In particolare vogliamo soffermarci, in questa sede, sulla scena iniziale che ha destato la nostra attenzione e ha colpito per il modo della costruzione. Il film si apre con I personaggi principali a bordo di un aereo, in prossimità delle coste francesci, dove lancarsi con il paracadute in Normandia. Un’intera flotta aerea attorno a loro, preda dei tentativi dell’esercito tedesco di respingerli. Uno dopo l’altro I veivoli vengono abbattuti in grande quantità, così anche quello sul quale si trovano I protagonisti. La macchina da presa si concentra su uno di loro, seguendolo lungo tutta la caduta, fino all’impatto con l’acqua. In un lungo finto piano sequenza digitale, con inquadratura fissa sulla mezza figura del soldato paracaduta. In un vortice che rotea attorno allo sfondo, tenendo immobile il proprio punto di vista, capace di rendere il tutto in un crescendo sensoriale ed emotivo.

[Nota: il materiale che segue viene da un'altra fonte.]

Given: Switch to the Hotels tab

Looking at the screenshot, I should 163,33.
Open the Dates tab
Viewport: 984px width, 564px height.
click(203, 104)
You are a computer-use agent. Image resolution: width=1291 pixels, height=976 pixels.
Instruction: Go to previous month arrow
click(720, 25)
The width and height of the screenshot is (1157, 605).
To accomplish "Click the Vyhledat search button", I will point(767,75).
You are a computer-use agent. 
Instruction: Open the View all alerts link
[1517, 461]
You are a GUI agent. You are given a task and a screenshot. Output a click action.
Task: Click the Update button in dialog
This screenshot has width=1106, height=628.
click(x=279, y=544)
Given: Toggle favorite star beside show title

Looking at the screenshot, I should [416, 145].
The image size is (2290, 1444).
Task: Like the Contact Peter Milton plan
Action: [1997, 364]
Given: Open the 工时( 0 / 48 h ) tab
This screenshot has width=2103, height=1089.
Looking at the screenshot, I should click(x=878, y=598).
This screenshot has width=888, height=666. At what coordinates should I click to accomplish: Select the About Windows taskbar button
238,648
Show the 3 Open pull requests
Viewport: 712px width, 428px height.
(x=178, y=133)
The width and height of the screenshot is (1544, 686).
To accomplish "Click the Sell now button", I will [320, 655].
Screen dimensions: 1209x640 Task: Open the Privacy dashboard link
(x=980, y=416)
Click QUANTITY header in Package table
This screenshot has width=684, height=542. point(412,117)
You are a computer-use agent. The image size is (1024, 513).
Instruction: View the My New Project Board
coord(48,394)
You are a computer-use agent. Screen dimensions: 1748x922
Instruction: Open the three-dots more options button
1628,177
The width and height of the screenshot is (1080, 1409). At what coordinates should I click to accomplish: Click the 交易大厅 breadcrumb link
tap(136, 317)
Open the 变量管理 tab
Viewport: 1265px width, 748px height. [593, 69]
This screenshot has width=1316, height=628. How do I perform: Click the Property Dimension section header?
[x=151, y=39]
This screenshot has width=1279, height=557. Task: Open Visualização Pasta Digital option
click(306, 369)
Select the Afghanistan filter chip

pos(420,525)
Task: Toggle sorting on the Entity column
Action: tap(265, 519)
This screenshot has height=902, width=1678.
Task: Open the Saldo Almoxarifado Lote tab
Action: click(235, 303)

Insomma un’apertura mozzafiato e totalmente all’altezza degli standard tecnologici odierni, che si fa garanzia di un film che non deluderà le aspettative create dalla prima scena. Avery porta a termine un esperimento di congestione dei generi intrigante, che tuttavia carica sulle proprie spalle il peso dell’evidente richiamo videoludico. Di cui sembra aver acquisito l’impostazione strutturale ed estetiche. Un esperimento che in parte sembra già vecchio, per cui per quanto Overlord colpisca, si spera che non siano molti quelli che seguiranno i suoi passi.